__DIRECTIONS__.
Return each line of the entries below that contains the string "center".

START EXTRACTED RECORDS

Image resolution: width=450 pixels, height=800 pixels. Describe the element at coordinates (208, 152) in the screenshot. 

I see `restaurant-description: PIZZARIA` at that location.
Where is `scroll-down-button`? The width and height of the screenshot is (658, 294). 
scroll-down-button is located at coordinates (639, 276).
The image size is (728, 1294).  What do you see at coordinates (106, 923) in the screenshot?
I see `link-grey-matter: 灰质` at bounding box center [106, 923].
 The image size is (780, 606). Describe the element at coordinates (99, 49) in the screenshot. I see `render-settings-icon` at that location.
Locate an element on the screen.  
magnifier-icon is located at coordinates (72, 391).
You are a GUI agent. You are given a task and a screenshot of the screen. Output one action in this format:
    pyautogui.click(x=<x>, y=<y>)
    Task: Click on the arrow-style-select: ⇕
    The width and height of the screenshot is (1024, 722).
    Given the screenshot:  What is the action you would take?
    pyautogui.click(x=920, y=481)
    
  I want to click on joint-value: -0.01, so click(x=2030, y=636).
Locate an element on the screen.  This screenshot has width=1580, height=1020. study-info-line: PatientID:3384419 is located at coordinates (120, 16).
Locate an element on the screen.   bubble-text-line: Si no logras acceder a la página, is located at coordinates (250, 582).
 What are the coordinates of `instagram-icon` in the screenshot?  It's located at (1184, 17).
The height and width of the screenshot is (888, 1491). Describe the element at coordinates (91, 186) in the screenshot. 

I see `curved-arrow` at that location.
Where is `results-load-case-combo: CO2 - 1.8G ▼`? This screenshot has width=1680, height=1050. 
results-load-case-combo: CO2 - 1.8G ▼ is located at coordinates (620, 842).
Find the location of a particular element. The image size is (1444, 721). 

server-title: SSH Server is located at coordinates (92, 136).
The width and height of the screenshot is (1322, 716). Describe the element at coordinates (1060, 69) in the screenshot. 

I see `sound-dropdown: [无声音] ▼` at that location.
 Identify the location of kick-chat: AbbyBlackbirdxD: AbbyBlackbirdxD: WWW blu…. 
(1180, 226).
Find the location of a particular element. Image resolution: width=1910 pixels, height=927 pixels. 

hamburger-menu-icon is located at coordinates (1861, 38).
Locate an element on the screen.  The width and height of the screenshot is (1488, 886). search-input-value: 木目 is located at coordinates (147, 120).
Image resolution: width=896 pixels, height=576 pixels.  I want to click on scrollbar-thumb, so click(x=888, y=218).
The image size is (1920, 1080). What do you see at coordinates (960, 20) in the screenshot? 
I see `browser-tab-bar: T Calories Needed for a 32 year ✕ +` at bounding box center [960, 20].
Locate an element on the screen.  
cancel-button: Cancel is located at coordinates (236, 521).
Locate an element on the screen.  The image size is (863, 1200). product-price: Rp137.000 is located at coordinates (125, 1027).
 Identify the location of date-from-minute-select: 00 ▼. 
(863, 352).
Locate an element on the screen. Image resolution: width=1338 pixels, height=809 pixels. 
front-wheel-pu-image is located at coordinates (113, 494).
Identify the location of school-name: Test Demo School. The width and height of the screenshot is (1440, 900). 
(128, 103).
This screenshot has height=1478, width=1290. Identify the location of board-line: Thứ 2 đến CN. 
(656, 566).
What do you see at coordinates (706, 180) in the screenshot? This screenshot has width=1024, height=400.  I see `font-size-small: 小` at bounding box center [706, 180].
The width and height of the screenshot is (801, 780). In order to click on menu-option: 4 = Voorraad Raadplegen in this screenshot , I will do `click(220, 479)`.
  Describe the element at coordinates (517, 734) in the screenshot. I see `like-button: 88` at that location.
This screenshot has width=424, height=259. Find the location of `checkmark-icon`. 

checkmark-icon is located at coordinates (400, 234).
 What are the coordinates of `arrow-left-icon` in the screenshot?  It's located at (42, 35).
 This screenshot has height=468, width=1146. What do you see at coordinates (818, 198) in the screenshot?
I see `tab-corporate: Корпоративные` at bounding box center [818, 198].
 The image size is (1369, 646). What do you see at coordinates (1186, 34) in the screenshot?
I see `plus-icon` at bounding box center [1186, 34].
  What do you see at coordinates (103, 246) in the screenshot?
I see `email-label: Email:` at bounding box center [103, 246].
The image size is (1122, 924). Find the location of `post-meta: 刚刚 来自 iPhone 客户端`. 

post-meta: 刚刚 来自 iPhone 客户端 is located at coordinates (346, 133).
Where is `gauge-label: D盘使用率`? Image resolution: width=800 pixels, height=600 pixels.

END EXTRACTED RECORDS

__SOLUTION__.
I see `link-grey-matter: 灰质` at bounding box center [106, 923].
I see `browser-tab-bar: T Calories Needed for a 32 year ✕ +` at bounding box center [960, 20].
What do you see at coordinates (706, 180) in the screenshot? This screenshot has width=1024, height=400.  I see `font-size-small: 小` at bounding box center [706, 180].
I see `tab-corporate: Корпоративные` at bounding box center [818, 198].
I see `plus-icon` at bounding box center [1186, 34].
I see `email-label: Email:` at bounding box center [103, 246].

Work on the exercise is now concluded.